At these levels of infrastructure reliability, paying for application-level replication by making three copies of your logs on three different nodes is redundant.

3. Simpler Durability Strategies
Platform teams can significantly reduce complexity and cost by relying on infrastructure durability rather than application complexity.
- For Cloud: Leverage high-durability volumes or offload to Object Storage immediately. This eliminates the need for complex consensus algorithms and cross-AZ traffic.
- For Self-Hosted: rely on hardware redundancy instead of network redundancy. This keeps traffic off your network and reduces complexity.
By choosing architectures that trust the underlying infrastructure, teams eliminate the “replication tax” and save money on storage, compute, and network traffic.
A Practical Path Forward for Platform Teams
The next quarterly review shouldn’t trigger another round of aggressive sampling. Platform teams should ask different questions.
First, audit telemetry quality. High-cardinality tags added without consideration, verbose debug logs abandoned in production, and health check traces that provide no debugging value all drive costs without improving incident response. Fix instrumentation at the source rather than filtering in pipelines.

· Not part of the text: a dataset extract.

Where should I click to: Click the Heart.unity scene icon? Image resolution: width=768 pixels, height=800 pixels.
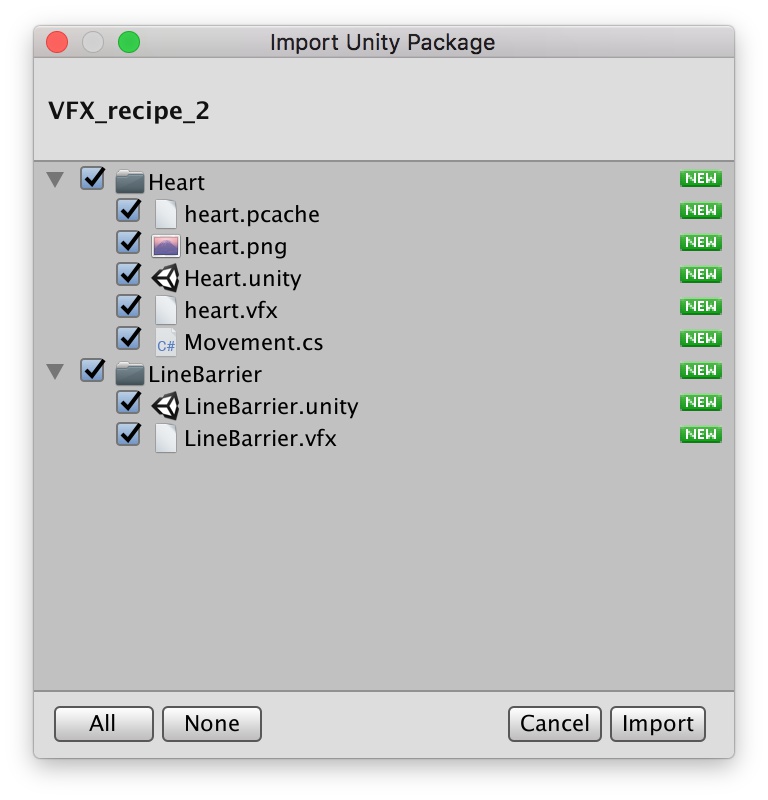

Second, evaluate backend architecture honestly. Ask whether the observability platform was built for cloud-native workloads or retrofitted from business intelligence tools. Building an effective enterprise observability strategy requires evaluating architectural patterns alongside business requirements. Moving from 3x application replication to 1x infrastructure-backed storage can cut effective storage costs significantly and eliminate cross-AZ transfer fees.
Third, if sampling remains necessary, implement it with intention. Document what is sampled and why. Ensure sampling policies preserve the traces most likely to matter during incidents, such as errors, high-latency requests, and specific customer scenarios.
The goal isn’t eliminating all costs. It’s building an observability system platform teams can afford to trust at any scale.